In 1937, he was injured in a car accident and so was unfit for service during the Second World War, which he spent entertaining troops.

==Post war and later years==
Leonard was an avid golfer and played many all-white courses in the 1940s. After years of passing as white and enduring racial slurs and insults, he decided to do something that currently affects every citizen of the US: he appeared before The Supreme Court of the United States to have the racial designation removed from the driving license. He is famous for having been the "white" manager at the Apollo Theatre who told Buddy Holly that the black audience would boo him off stage; they did not, they embraced his music. Movies depicting that scene have white actors play his role.

Leonard emceed and performed in 1944 for the "all-colored" musical, Sweet 'N Hot at the Mayan Theatre in Los Angeles. He eventually replaced Arthur Silver as director. Cast headliners included Dorothy Dandridge, Mabel Scott, Olivetti Miller, Freddie Gordon, Bob Parrish, Miller and Lee and other performers. The show went on for 11 weeks and was to go on tour "as Greatest Negro All Star Musical to Hit Coast”. Leon Hefflin, Sr. and Curtis Mosby financed the musical.

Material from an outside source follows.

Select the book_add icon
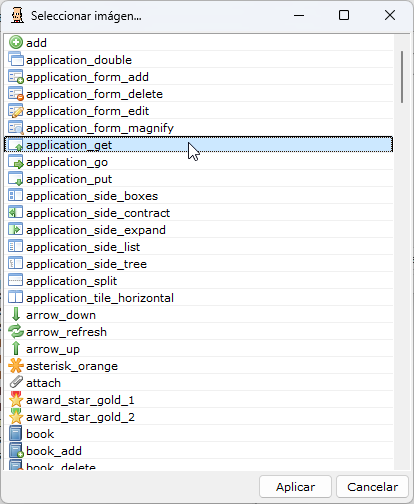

The 1960s found him working for record companies, producing acts, choreographing dance numbers, and helping to launch the career of singer Dinah Washington. He also wrote songs and taught dance in his Hollywood dance studio and in master classes across the country. He received a Lifetime Achievement Award from the American Music Awards in 2000, and two years later received an honorary Doctorate of Performing Arts degree from Oklahoma City University. At that time, he told The Sunday Oklahoman that his long, active life could be credited to "women, golf and show business ... but not necessarily in that order".

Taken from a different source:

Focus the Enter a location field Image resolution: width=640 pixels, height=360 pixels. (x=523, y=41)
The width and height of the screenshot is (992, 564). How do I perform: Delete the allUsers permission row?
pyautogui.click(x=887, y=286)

Leonard spent one segment of his career as manager and onstage comedic partner to Joe Louis, the ex-heavyweight boxing champion.

He also wrote a number of songs that were recorded by various artists such as Ella Fitzgerald, Louis Armstrong, Chick Webb, and Lionel Hampton. Several of these songs have been recorded by Mora's Modern Rhythmists, including his 1935 tune, "A Viper’s Moan", as well as his 1932 hit, "It’s Over Because We’re Through", with Leonard himself singing the vocals.

Leonard Reed lived in southern California, and taught tap dancing until his late nineties. As a vocal coach, Leonard was blessed to have a student so talented that she was unopposed during the final weeks that she appeared on Star Search; this was Angela Teek, daughter of another Reed prodigy, Spanky Wilson.

He married Barbara De Costa in 1951. At aged 97, Leonard Reed died in his sleep from congestive heart failure, in a West Covina, CA hospital on the night of Monday, April 5, 2004. His remaining family members are his granddaughter Bausheba Delaney-Trenchard, great grandchildren Vincent Morrison, Alaina Trenchard, Melody Trenchard, Hailey James Trenchard, Gabriel Trenchard and Tristen Trenchard.